Die Zeit sei gekommen, die Gedanken mal zukunftsweisend spielen lassen anstatt sich fortwährend an wirtschaftsliberale antiquierte Besitzstände zu klammern. Neuer Schwung für den Stadtbus ins Rathaus, das sei der Zeitgeist, an welchem sich der Fahrgastverband aktiv beteiligen möchte. Innovation könne auch von den Hochschulen der Stadt kommen; man habe hierzu mit den entsprechenden Fachbereichen ein Juwel in Gießen, welches in der aktuellen Verkehrspolitik weitgehend verpufft. Auch die Liniennummerierung müsse wieder einer Übersichtlichkeit zugeführt werden. Dass es Stadtbusse mit einstelligen Nummern, dann aber auch die Linien 800-802 gibt, das könne man keinem ortsunkundigen Menschen logisch erklären. Ein gemeinsamer Nummerierungsplan mit dem Umland, auch mit der Nachbarstadt Wetzlar, so wie er mal bestanden hat, sei erstrebenswert.
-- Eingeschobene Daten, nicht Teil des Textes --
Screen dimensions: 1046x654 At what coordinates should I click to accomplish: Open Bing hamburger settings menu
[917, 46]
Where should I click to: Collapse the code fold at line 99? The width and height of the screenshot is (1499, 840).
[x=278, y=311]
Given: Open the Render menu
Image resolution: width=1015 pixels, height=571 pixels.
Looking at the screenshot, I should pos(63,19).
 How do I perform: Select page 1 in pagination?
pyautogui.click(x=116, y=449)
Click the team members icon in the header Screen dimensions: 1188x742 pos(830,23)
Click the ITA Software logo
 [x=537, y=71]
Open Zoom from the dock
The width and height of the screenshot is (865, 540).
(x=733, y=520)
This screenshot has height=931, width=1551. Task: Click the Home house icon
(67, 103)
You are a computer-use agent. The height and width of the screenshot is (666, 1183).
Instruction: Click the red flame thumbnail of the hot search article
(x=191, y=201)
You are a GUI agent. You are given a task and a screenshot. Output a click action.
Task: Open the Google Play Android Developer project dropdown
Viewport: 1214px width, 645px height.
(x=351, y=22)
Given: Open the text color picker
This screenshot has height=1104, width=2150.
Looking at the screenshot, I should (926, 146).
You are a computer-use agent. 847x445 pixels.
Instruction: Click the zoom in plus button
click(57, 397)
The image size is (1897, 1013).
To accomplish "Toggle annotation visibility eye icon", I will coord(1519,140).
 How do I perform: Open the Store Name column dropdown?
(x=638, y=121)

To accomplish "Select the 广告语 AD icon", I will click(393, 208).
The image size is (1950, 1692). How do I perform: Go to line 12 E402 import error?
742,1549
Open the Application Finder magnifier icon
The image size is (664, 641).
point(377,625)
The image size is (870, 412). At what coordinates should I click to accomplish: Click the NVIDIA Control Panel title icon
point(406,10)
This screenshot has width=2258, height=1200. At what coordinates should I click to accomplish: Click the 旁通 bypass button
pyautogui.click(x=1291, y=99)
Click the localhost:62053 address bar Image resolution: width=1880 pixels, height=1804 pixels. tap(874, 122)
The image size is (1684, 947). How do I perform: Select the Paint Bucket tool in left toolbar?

Um die Stadt von überfüllten Stadtbussen und dem starken Autoverkehr entlastet zu bekommen, fordert Pro Bahn ein kreisübergreifendes Umlandkonzept, in welchem alle Kommunen bis zu einer Entfernung von 12 km einbezogen werden. Kraft kritisiert: „Heute erbringen Linien wie die 24, die 25 und die 371 auch Stadtbusfunktion und sind streckenweise völlig überlastet.“ Damit müsse Schluss sein, insbesondere müsse das Bewusstsein reifen, dass der ÖPNV nicht an der Stadtgrenze endet. So fordert Pro Bahn ein Stadt-Land-Bus-Konzept, in welchem Lollar, Wettenberg, Biebertal, Heuchelheim, Lahnau, die östlichen Teile Wetzlars, Hüttenberg, Linden, Langgöns, Pohlheim, Fernwald, Reiskirchen, Buseck und Staufenberg einbezogen werden. Für all diese Gemeinden müsse ein ganztägiger 30 Mínuten-Takt, in Kernbereichen und Hauptverkehrszeiten sogar 15 Minuten-Takt eingerichtet werden, welcher völlig unabhängig vom Stadtbusnetz eine zweite Säule des ÖPNV für die Universitätsstadt bildet. Zudem wünscht sich der Fahrgastverband  mehr Engagement seitens der Stadt Gießen, um die Reaktivierung der Lumdatalbahn in den nächsten Jahren in die Realität umzusetzen. Dies sei existenziell, auch im Hinblick auf anreisende Pendler, welche weiter in den Rhein-Main-Ballungsraum wollen.

Man müsse auch mal Schwächen eingestehen und diese habe der Gießener Linienbus in seiner gesamten Komplexität. Pro Bahn Mittelhessen fordert dazu auf, einen runden Tisch einzuberufen, um eine wirkliche Liniennetzreform 2020 oder 2021 für Gießen vorzubereiten und ist hier zur Mitarbeit bereit.